13

Cogí el coche y me fui hasta la delegación local del Consejo de Educación.

Bertrand Stowe era un hombre bajo, de pelo gris, con una nariz que parecía empujar hacia afuera. Sus ojos denotaban una total seguridad respecto a todo, y tenía una voz que su madre debió de sacar del fondo de algún pozo.

Al verme, se puso de pie y me tendió la mano.

—Easy.

El hecho de que me llamara como me llamaban en la calle indica que Bertrand me había conocido antes de que me convirtiera en un trabajador honrado.

Nos conocimos en el otoño del 61. Yo acababa de salir del hospital, donde me habían curado una herida que me había infligido un viejo amigo.

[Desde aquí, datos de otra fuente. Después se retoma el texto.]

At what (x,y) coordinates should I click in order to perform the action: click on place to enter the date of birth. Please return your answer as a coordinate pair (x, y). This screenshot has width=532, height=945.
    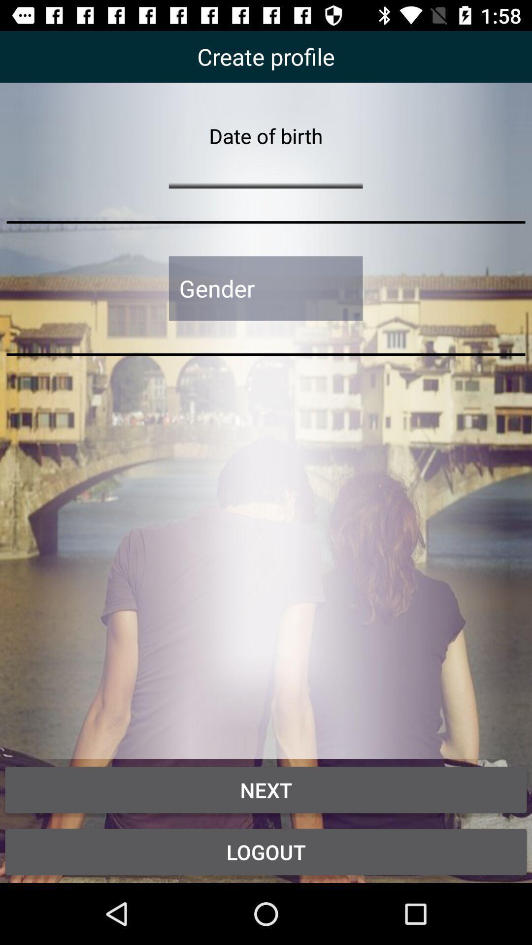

Mientras convalecía reflexioné sobre mi vida, preguntándome cómo era posible que peligrara incluso a manos de mis amigos, y decidí que, al volver a casa, me concentraría en la búsqueda de un trabajo decente.

Una tarde, mientras leía las demandas de empleo, recibí la llamada de una mujer.

—¿Easy? ¿Easy Rawlins?

—¿Sí? ¿Quién habla?

—Soy Grace Phillips. ¿Te acuerdas de mí? La amiga de John. Nos conocimos en su bar.

—Ah —dije, pensando: «Por favor, no»—. Sí, sí, me acuerdo.

No le pregunté qué quería.

—John me ha dicho que te llamara, Easy. Me ha dicho que a lo mejor tú podías ayudarme.

—¿Sí?

—Aja. ¿Podría pasar por tu casa?

—¿Qué quieres, Grace?

—Bueno…, mmm, sí. ¿Conoces a Sallie Monroe?

—Claro. —Sallie era, con Mouse, el gángster más duro de Watts.

—Bueno, Sallie cree que le pertenezco.

—¿Es tu chulo?

—No exactamente, Easy. Sallie da fiestecitas, eso es todo. Es cosa mía si a mí se me antoja ir y divertirme un rato. Pero yo nunca le he pertenecido.

Sabía de qué tipo de fiestas hablaba: Sallie o un gángster cualquiera le alquilaba el apartamento a alguien una noche y vendía entradas por cien dólares a sus clientes. El que organizaba la «fiesta» ponía la priva, la hierba y, a veces, algo más fuerte. También ponía las chicas. Les daba veinte dólares a cada una y ellas les sacaban una propina a los tipos con los que bailaban.

—Claro —dije—. Si no quieres ir, no vas y listo. —Estaba a punto de colgar, y lo habría hecho si no hubiera sido John el que le había dado mi número.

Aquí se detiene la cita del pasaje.